RSPB CHURCH WOOD HEDGERLEY (SOUTH BUCKS)
This site still remains the most reliable site for Lesser Spotted Woodpecker in Buckinghamshire with a pair breeding and fledging young in both 2009 and 2010. None was to be found today however although a circuituous walk right round did produce 3 Jays, 3 Nuthatches, 5 COMMON TREECREEPERS (affording some very excellent views), 5 Goldcrests, 15 Redwing, 2 Song Thrush (including a male in full song), Great Tit, Coal Tit, 5 Long-tailed Tits, 2 SISKIN and 1 LESSER REDPOLL.
Just down from the RSPB shed, volunteers have created some excellent drinking pools for birds and a new marshy area at the bottom of the valley.
FULMER LAKE (SOUTH BUCKS) (SU 994 863)
Waterbirds present included 1 Sinensis Cormorant, 1 Mute Swan, 27 Atlantic Canada Geese, 30 Mallard, 10 Gadwall, 6 Common Teal, 18 Tufted Duck, 7 Northern Pochard, 32 Coot and 7 Moorhen, with the woodland strip harbouring Great Spotted Woodpecker, Wren, Song Thrush (singing male), Common Blackbird, Robin and Great Tit. A Red Kite was drifting overhead.

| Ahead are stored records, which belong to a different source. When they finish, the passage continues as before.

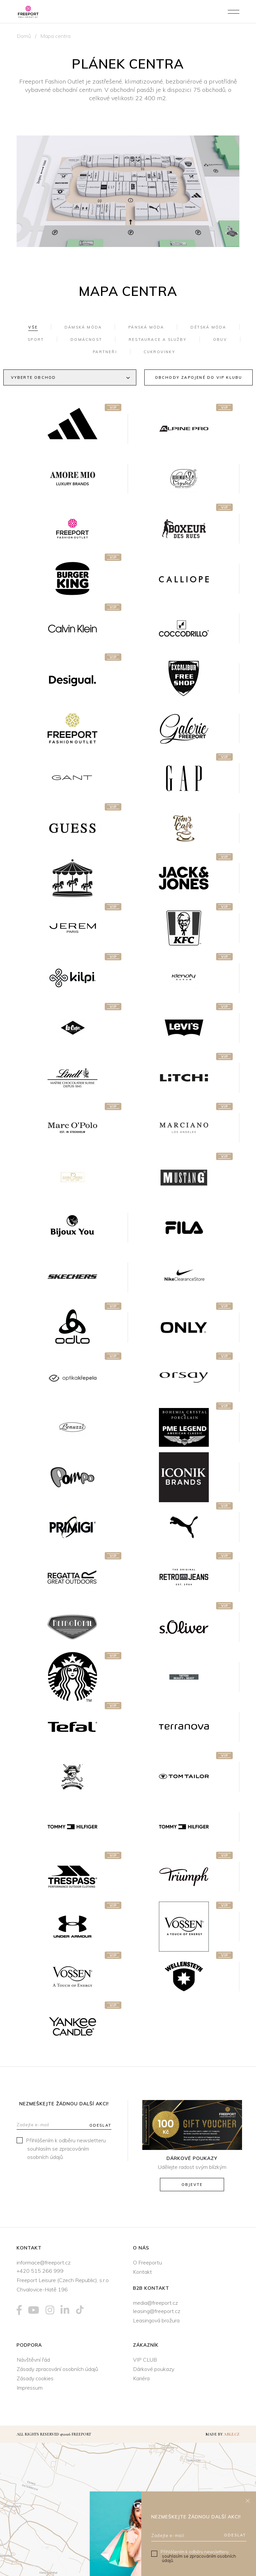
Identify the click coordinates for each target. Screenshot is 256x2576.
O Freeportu (147, 2262)
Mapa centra (55, 36)
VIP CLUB (145, 2359)
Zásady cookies (35, 2378)
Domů (24, 36)
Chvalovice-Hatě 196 (42, 2289)
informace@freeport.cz (43, 2262)
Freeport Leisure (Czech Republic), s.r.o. (63, 2280)
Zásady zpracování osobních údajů (57, 2369)
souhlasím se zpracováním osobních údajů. (199, 2558)
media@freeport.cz (155, 2302)
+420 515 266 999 (40, 2270)
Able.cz (231, 2434)
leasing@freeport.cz (156, 2311)
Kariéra (141, 2378)
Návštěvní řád (33, 2359)
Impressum (30, 2387)
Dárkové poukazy (153, 2369)
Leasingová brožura (156, 2320)
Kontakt (142, 2271)
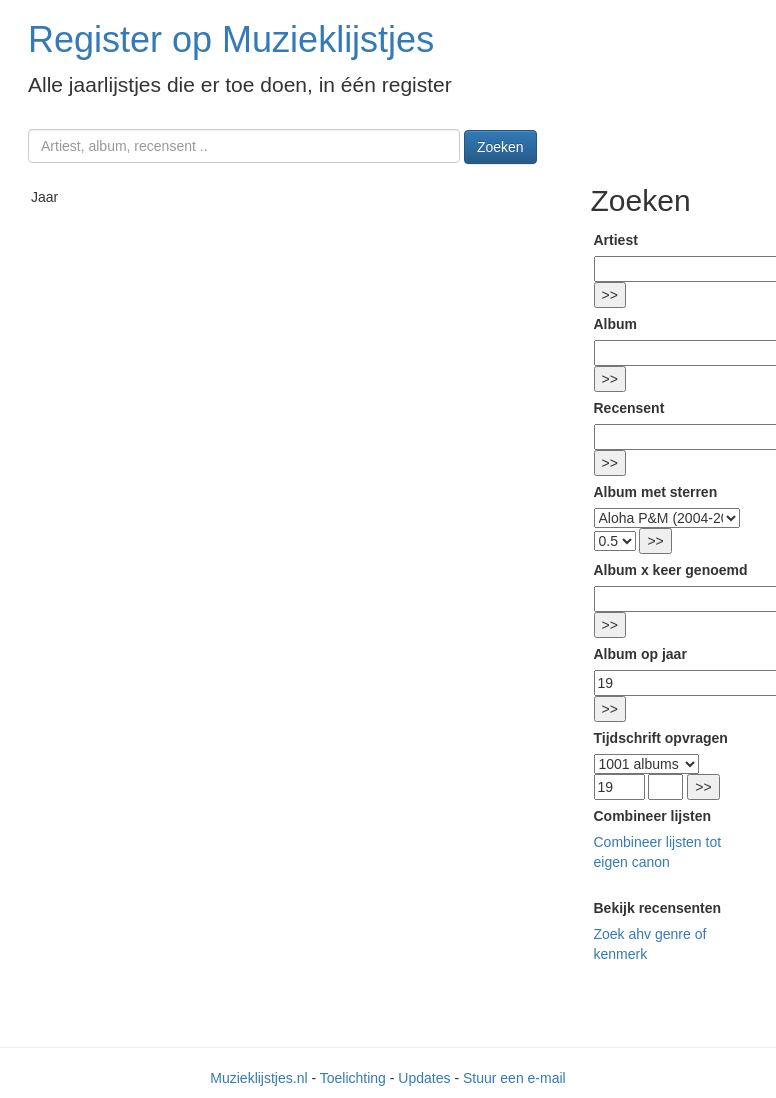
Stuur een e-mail (514, 1078)
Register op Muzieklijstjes (231, 39)
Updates (424, 1078)
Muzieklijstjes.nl (258, 1078)
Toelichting (353, 1078)
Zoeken (500, 147)
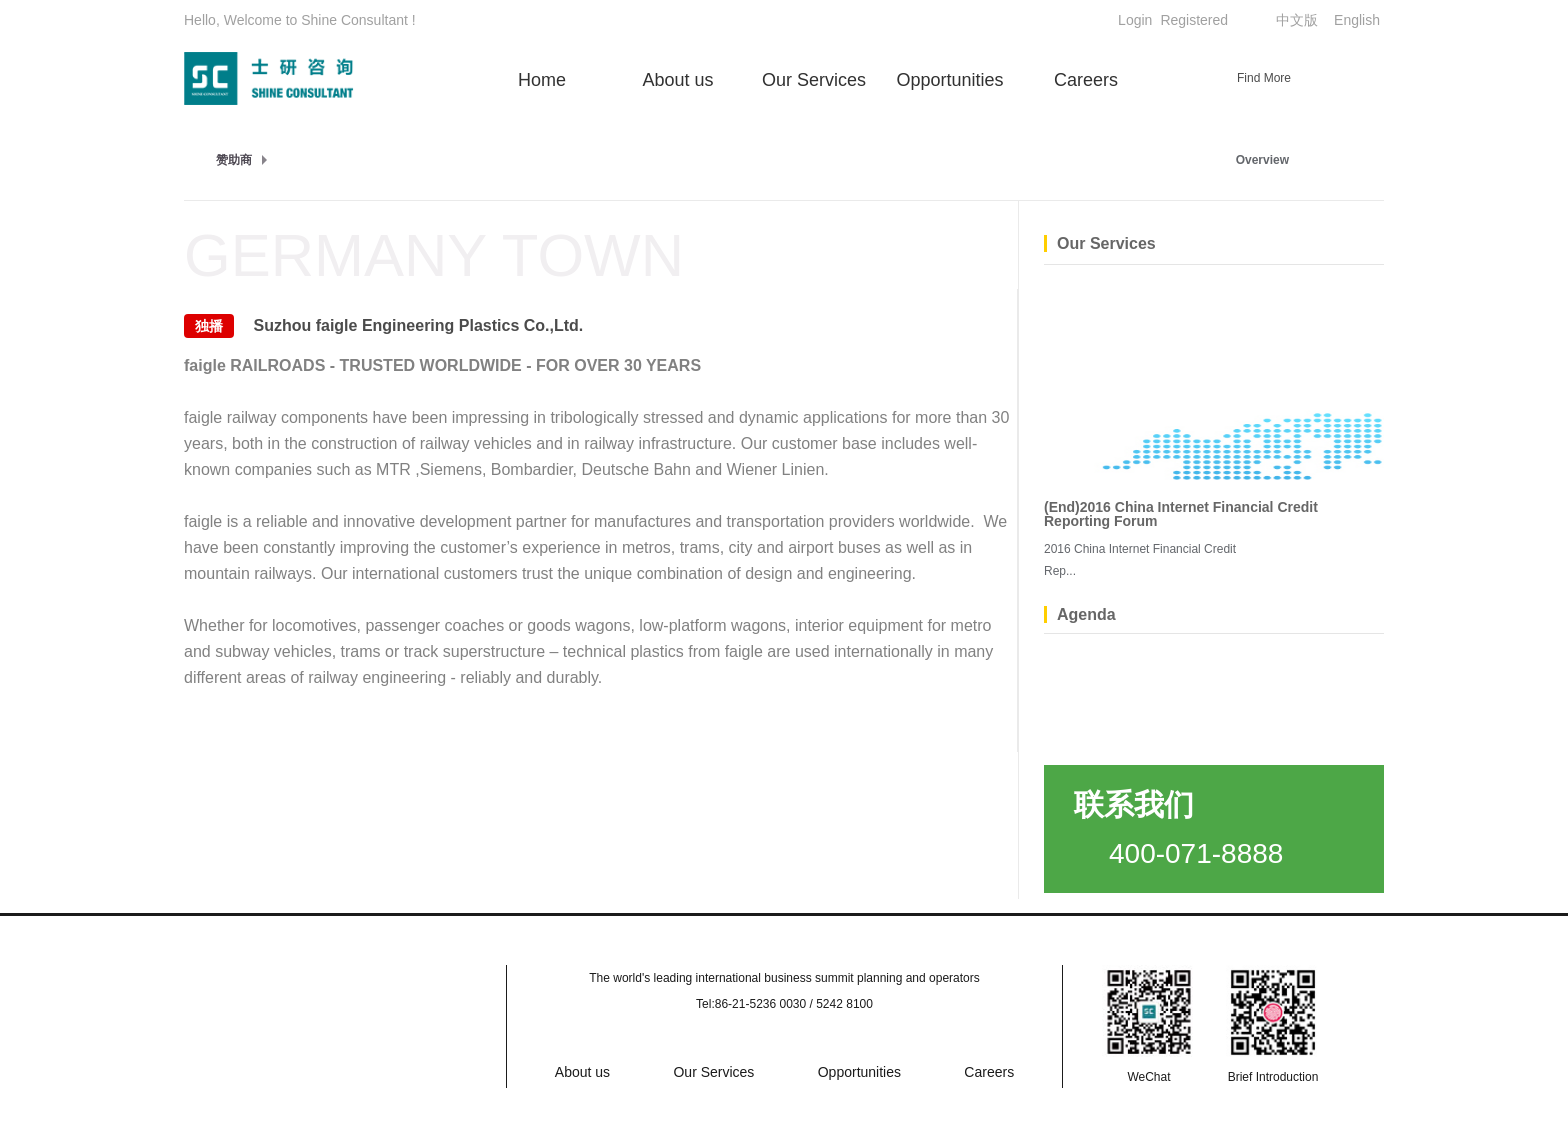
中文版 (1297, 20)
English (1357, 20)
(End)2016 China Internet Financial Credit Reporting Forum (1181, 514)
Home (542, 80)
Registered (1194, 20)
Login (1135, 20)
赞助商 (234, 160)
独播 (209, 326)
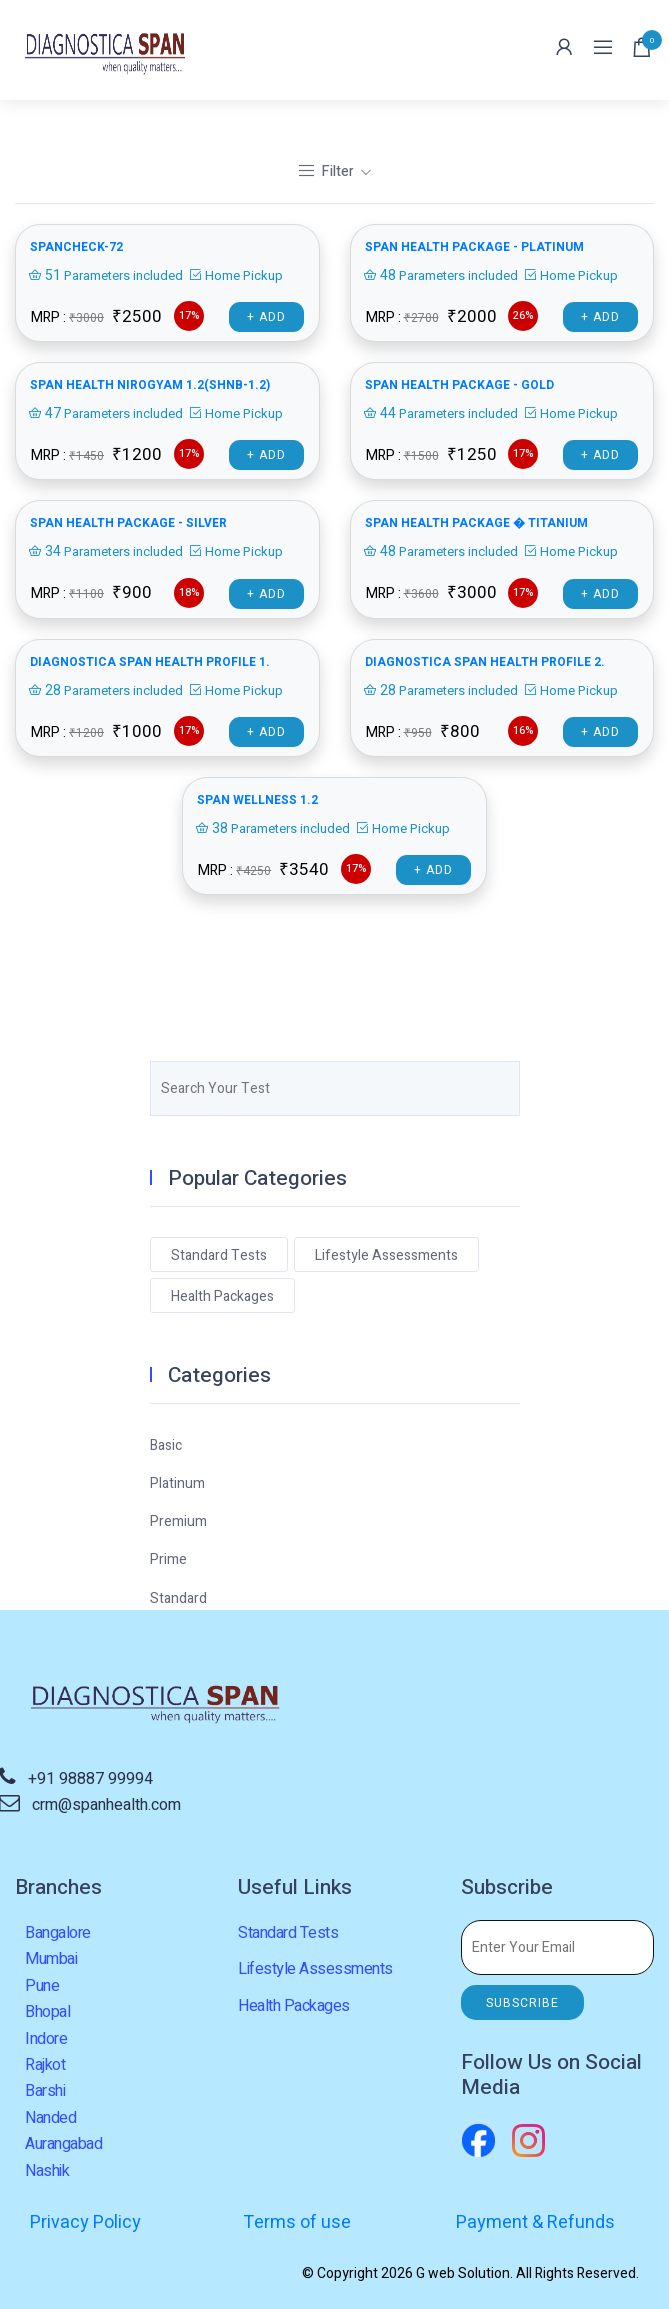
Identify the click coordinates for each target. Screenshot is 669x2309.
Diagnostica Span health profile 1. (150, 662)
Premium (178, 1521)
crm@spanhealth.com (106, 1805)
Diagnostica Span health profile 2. (485, 662)
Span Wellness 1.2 (257, 800)
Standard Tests (219, 1255)
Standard (178, 1598)
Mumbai (51, 1959)
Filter (327, 171)
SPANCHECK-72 (76, 247)
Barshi (45, 2091)
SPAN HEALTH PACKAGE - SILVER (128, 523)
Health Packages (222, 1296)
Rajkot (45, 2065)
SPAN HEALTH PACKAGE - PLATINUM (474, 247)
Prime (168, 1559)
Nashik (47, 2171)
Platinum (177, 1483)
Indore (46, 2039)
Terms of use (297, 2222)
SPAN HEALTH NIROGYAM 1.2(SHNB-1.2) (150, 385)
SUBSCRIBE (522, 2003)
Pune (42, 1986)
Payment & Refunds (535, 2222)
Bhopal (47, 2012)
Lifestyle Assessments (386, 1255)
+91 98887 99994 (90, 1779)
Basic (166, 1445)
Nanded (50, 2118)
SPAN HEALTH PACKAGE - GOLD (459, 385)
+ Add (266, 317)
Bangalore (58, 1933)
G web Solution (463, 2273)
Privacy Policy (85, 2222)
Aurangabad (63, 2144)
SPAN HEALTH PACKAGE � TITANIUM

SPADE OAK GP, LITTLE MARLOW (BUCKS)
(with David Gantzel and friend)
Much as yesterday afternoon, with both COMMON SHELDUCK, 3 EGYPTIAN GEESE, 157 Wigeon, 23 Teal, 16 Pochard and 21 Great Crested Grebes all again present; Lapwing numbers had increased to 302 but it was the roosting gulls I had come to sift through.
I watched the roost from 1530-1615 hours during which time the Iceland Gull did not come in; most pleasing however was the presence of a single adult MEDITERRANEAN GULL that was sat with the Black-headed Gulls on the water at the east end. It was still in full winter plumage with no black yet developing on the head other than just around the eye and ear-coverts but did have a well-developed bright red bill. Common Gulls were far more numerous than on last night with 400 counted.
MARLOW LOW GROUNDS (SOUTH BUCKS)
Hoping to see a reliable Barn Owl, I set off for the Low Grounds. I waited until dark (1717 hours) but no sign - not really sure exactly where to look. The pools held 3 Mute Swans, 8 Egyptian Geese and 6 Common Teal.